=== INPUT RECORDS ===

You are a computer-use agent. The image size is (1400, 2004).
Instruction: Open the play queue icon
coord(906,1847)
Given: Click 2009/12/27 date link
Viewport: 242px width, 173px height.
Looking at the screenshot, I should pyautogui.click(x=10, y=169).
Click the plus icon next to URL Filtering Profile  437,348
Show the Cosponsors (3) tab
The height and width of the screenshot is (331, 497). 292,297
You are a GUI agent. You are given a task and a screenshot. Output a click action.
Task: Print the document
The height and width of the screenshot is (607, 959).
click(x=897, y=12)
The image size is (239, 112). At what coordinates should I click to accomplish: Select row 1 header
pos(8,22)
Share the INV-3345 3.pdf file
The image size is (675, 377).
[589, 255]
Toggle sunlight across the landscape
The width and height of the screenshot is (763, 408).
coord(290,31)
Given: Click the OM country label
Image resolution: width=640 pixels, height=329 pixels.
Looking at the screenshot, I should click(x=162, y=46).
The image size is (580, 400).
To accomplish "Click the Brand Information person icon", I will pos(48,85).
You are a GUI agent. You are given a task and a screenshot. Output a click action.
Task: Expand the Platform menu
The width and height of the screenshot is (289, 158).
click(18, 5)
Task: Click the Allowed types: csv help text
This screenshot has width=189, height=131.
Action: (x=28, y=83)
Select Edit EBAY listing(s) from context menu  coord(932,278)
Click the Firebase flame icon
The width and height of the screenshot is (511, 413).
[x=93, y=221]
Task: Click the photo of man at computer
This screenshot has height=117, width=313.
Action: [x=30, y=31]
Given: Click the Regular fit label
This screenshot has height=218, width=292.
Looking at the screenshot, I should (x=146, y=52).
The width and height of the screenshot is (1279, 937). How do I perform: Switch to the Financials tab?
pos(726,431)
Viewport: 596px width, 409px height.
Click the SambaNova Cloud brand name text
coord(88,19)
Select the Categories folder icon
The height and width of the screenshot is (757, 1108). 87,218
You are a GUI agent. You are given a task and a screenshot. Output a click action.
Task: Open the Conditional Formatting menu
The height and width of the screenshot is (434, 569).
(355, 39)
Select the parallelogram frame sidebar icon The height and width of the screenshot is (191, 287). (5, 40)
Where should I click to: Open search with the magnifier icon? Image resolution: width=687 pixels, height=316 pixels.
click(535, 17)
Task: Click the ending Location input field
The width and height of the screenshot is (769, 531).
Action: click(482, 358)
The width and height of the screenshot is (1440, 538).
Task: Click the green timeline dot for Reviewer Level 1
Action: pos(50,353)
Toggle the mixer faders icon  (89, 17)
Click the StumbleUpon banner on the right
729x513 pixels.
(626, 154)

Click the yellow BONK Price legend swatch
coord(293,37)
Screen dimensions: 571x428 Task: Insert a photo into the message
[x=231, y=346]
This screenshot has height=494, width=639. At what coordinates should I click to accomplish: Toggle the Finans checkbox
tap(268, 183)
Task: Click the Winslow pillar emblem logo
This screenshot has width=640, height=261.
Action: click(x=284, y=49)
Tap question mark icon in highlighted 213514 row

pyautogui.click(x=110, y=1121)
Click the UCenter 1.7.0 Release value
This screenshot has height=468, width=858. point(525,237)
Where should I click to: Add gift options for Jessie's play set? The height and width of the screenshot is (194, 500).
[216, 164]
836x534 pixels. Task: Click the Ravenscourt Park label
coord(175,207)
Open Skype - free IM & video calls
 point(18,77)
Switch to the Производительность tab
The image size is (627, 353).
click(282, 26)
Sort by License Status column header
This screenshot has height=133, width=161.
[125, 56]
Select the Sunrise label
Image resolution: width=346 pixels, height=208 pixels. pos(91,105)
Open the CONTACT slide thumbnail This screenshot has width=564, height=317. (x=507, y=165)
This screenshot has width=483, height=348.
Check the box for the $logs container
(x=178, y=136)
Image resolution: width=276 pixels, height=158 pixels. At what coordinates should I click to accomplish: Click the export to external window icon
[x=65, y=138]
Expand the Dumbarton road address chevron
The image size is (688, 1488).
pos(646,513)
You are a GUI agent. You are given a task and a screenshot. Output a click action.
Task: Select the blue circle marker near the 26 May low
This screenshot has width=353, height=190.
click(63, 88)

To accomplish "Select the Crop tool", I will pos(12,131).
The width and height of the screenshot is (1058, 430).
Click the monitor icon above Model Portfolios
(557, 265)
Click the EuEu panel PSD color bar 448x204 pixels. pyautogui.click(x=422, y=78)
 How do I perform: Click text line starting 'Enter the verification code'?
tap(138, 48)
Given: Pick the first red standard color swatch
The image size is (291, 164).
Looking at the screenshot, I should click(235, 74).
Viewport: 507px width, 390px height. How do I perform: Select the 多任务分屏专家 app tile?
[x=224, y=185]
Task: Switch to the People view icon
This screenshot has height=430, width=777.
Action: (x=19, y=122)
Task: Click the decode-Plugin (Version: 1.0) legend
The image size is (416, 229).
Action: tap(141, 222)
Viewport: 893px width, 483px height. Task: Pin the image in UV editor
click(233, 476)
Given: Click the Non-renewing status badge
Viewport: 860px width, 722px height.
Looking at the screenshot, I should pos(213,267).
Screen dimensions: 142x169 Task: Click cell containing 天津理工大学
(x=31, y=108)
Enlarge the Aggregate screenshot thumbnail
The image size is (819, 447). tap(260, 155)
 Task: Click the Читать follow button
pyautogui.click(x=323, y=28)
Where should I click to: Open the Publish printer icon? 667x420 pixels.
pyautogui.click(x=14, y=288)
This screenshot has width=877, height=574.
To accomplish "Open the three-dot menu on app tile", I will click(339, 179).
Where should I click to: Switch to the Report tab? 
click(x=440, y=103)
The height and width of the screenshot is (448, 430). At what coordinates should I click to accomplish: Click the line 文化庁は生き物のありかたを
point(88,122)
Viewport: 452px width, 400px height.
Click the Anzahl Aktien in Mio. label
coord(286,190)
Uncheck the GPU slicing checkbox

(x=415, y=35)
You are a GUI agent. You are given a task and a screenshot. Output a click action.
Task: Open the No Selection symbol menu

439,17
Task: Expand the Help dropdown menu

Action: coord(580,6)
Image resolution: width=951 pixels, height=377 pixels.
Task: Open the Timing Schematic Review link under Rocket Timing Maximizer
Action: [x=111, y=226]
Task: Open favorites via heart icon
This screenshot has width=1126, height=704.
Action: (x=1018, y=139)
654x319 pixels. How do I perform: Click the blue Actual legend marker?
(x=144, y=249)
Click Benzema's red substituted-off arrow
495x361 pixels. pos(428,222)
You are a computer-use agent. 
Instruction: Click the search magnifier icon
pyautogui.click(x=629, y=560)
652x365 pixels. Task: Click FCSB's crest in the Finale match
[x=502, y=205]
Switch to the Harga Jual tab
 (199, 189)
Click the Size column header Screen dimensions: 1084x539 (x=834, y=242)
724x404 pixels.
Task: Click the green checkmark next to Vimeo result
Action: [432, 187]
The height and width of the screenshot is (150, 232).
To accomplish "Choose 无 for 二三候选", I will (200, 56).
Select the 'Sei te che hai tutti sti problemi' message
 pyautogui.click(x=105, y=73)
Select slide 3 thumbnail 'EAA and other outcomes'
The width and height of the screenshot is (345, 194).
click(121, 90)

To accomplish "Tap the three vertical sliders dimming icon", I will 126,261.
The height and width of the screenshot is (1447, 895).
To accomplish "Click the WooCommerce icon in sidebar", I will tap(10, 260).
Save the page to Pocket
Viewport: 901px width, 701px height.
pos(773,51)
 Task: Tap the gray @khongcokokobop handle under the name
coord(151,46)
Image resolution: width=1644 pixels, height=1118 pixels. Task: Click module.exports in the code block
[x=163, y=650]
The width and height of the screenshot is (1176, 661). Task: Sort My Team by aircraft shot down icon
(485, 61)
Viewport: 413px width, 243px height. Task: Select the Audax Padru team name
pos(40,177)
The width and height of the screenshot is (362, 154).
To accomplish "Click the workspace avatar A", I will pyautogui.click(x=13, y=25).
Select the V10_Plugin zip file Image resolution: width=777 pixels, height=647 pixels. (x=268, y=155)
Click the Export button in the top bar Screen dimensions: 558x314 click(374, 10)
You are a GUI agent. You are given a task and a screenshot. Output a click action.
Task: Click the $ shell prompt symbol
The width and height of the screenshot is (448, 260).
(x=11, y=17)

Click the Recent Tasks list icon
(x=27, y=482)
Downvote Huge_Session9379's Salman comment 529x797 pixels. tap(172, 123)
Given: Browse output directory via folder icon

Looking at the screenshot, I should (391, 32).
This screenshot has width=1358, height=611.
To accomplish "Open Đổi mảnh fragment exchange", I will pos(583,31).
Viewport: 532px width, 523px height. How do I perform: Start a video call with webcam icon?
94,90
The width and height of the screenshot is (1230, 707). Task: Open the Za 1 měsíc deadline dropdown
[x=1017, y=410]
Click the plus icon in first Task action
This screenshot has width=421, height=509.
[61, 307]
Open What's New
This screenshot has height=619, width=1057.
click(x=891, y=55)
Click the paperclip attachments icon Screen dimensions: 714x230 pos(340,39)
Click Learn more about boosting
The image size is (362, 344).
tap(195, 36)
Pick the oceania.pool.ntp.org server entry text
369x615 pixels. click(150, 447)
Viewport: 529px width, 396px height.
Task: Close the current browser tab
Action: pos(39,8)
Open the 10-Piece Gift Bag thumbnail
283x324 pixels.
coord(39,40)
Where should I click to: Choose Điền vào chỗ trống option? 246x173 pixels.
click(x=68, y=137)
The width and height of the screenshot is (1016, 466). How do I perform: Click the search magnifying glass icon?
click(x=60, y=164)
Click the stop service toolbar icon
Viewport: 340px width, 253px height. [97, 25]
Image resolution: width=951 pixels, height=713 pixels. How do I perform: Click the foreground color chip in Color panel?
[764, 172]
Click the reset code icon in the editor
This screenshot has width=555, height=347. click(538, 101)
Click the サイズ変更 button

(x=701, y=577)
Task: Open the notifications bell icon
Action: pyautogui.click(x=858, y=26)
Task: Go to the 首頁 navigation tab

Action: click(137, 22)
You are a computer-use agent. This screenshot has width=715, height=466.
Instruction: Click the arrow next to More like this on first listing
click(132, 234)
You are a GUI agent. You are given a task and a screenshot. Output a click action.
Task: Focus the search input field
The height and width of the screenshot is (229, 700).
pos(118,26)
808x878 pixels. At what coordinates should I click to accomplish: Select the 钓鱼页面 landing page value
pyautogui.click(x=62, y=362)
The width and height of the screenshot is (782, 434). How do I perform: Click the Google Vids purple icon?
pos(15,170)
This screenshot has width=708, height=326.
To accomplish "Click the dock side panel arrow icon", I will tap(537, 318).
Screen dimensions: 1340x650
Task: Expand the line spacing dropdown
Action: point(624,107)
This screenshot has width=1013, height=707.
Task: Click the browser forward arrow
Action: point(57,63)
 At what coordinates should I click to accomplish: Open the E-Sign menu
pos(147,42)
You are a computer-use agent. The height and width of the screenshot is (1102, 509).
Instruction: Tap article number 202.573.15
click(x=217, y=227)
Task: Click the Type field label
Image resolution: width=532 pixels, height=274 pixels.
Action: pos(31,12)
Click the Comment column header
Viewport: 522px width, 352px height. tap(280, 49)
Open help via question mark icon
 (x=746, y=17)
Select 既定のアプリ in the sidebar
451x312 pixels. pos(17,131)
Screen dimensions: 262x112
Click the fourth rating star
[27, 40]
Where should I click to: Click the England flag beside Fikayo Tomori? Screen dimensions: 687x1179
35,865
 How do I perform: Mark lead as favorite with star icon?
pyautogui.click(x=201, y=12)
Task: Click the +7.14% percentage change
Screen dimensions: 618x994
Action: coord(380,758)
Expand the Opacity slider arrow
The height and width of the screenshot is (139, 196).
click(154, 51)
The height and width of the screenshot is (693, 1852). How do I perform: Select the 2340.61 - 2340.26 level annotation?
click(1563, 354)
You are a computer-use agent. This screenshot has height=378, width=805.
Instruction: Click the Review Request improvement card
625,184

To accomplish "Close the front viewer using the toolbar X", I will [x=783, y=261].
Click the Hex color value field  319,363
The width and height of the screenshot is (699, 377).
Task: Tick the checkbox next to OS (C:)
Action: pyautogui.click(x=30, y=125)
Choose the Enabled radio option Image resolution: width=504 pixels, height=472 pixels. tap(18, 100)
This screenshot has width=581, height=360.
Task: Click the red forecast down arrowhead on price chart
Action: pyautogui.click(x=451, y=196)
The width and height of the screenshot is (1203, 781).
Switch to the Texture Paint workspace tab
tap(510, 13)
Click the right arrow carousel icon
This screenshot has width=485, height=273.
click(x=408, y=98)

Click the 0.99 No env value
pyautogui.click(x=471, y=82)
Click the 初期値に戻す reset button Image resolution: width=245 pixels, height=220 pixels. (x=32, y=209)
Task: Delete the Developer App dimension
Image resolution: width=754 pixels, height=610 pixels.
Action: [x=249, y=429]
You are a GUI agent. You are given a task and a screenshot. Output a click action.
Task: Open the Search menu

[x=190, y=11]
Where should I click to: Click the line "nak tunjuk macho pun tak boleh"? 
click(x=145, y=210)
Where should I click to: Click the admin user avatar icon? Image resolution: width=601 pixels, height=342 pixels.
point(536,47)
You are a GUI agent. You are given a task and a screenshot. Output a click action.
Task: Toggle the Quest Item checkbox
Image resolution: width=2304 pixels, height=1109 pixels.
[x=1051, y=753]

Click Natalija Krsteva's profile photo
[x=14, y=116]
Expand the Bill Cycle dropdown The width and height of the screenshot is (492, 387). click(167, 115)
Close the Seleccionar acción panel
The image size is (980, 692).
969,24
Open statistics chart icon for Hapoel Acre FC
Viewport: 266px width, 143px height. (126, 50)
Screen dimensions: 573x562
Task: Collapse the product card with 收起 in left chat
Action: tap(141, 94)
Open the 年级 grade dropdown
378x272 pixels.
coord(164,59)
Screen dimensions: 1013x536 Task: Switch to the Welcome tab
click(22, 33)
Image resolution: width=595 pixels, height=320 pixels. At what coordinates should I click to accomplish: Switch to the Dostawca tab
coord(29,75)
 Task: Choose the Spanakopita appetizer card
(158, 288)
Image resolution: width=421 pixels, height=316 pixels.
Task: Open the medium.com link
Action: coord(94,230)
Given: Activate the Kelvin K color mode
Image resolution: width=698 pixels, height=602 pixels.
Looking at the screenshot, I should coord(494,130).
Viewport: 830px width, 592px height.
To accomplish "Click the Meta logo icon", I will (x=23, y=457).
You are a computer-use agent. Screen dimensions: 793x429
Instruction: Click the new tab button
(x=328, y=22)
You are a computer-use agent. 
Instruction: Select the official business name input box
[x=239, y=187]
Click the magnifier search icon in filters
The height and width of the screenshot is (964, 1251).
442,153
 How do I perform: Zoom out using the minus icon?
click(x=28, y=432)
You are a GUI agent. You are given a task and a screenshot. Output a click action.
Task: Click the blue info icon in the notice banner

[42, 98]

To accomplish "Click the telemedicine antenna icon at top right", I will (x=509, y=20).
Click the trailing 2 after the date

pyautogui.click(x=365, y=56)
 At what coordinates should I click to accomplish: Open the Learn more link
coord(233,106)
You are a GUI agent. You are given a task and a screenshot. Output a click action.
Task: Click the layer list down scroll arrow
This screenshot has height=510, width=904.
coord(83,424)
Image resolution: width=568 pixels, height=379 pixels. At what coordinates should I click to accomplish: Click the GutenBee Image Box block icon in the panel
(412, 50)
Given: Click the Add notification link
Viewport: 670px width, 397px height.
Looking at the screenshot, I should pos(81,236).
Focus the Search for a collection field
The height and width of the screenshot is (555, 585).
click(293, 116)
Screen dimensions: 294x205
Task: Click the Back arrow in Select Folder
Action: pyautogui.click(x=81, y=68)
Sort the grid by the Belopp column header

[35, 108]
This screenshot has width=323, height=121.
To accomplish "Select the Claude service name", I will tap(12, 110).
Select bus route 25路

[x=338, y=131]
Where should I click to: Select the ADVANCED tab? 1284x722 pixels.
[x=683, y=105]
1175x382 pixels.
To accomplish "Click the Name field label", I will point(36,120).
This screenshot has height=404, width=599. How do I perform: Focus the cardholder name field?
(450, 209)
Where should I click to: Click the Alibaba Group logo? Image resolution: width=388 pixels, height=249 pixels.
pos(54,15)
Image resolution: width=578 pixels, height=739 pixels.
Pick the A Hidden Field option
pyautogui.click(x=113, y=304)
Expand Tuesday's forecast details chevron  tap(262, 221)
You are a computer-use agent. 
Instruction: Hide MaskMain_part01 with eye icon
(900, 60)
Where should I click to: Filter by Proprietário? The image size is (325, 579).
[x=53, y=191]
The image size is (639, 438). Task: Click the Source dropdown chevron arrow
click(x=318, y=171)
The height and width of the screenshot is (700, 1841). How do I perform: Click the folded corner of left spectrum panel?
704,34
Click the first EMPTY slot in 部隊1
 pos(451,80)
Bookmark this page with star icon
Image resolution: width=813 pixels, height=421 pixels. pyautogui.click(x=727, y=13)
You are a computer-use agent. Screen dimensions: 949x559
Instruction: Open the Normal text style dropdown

===

Scan the data above for the word "plus", then copy every line that holds it.

◆ ANSWER AREA
Click the plus icon next to URL Filtering Profile  437,348
Click the plus icon in first Task action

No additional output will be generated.